Riara_University_screenshotAmidst us though albeit informally, social entrepreneurs have sprung up to create sustainable change for improvement of the social conditions, quality of work life and dignity of people by harnessing  opportunities that  supports communities, improve environment, increase fairness and improve livelihoods. These enterprises focus on economic, social and environmental good of a community. Rather than leaving societal needs to the government or business sectors, social entrepreneurs find what is not working and solve the problem by changing the system, spreading the solution, and persuading entire societies to take new leaps. Although most social enterprises are small, the sector has generated growing interest from policymakers, young people, entrepreneurs, funders and established businesses. Today it is emerging that social enterprises are generating more jobs than the business sector by far, yet most of the available academic curriculums have neglected the area. The higher diploma in social entrepreneurship attempts to fill this gap by focusing on various aspects of starting and managing social enterprises.

The program aims to:


  • Enable learners to develop a systematic understanding of knowledge and a critical awareness of issues relating to the operational aspects of managing a social enterprise including strategy, governance, financing, staffing, and their social impact.
  • Provide a basket of opportunities to learners to start own for-profit social enterprises to serve a social cause.
  • Equip learners with skills on how to prepare a suitable business plan and provide information on how to seek required funds to start a social enterprise.
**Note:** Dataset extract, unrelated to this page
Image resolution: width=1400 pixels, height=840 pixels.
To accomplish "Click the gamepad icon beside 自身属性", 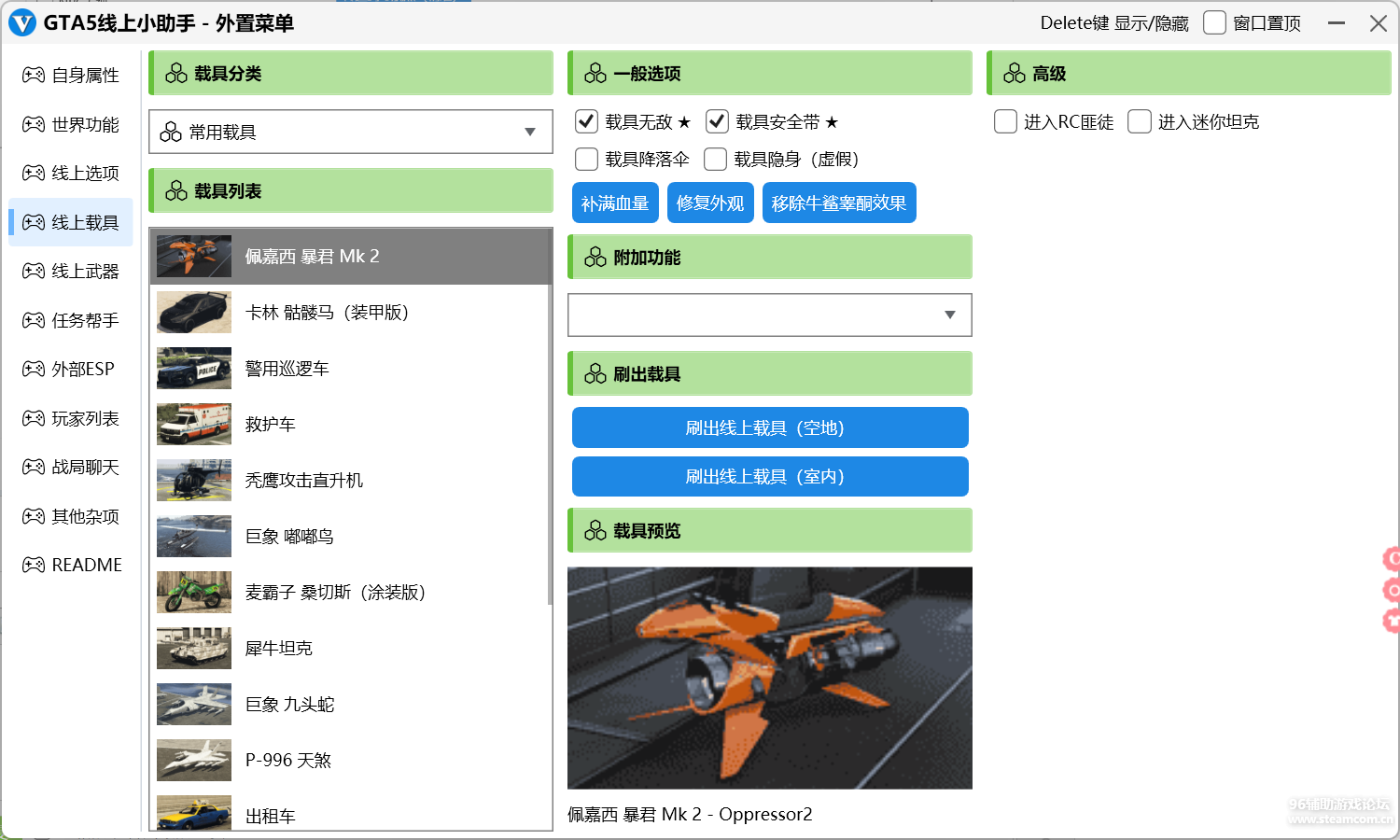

Prof. Abel Kinoti, Dean of the School of Business and Friend of the Erasmus Mundus Social Economy project, explains who would benefit from the course: “The programme is ideal for budding entrepreneurs intent on setting up social enterprises, social workers, environmental activists, corporate and non-profit sector managers, philanthropists, central and county governments’ employees and natural resource managers”.

It is very encouraging to see a university responding to local need and providing opportunities for social entrepreneurs to gain the expertise they need to lead and manage their enterprise. We would be very interested to hear of the plans and experiences of others in higher education in promoting and enabling social enterprise.

Margaret Meredith


2 thoughts on “Kenyan university offers Higher Diploma in Social Entrepreneurship

  1. Mike Calvert

    I recommend readers to follow the work of Gill Walker who has embraced social enterprise in the North East of England. I hope to introduce her to the work that is being done in York.

    Also, in a week’s time, I am attending a free conference in Copenhagen that addresses anti-neo-liberal policies and I am sure they will be interested in your work. The conference website is at (not concrete as Google insists on finding). I will suggest the organisation is represented at the next conference in 2014 wherever that is held.

    It is interesting that I am in discussions this week with academics from Slovenia and one of them mentioned specifically yesterday the need to have models in place when neo-liberal approaches to education are finally seen to not work. She will be coming to York in July.

  2. Margaret Meredith Post author

    Many thanks, Mike. I really appreciate you drawing people’s attention to the project.
    I would be very interested in meeting your Slovenian colleague when she comes to York. I am convinced that there are many people in higher education and beyond who are looking for ideas about how to manage our economic affairs which are more intrinsically sustainable and fair than the current dominant model. The wonderful thing about this project is that we can see this trend in many regions of the world. The project and the blog are partly about ‘joining the dots’, allowing us to learn from each other and make the knowledge and experience of those in the social economy better represented in higher education. If your colleagues and contacts would like to contribute an article to the blog or sign up as friends of the project, that would be great!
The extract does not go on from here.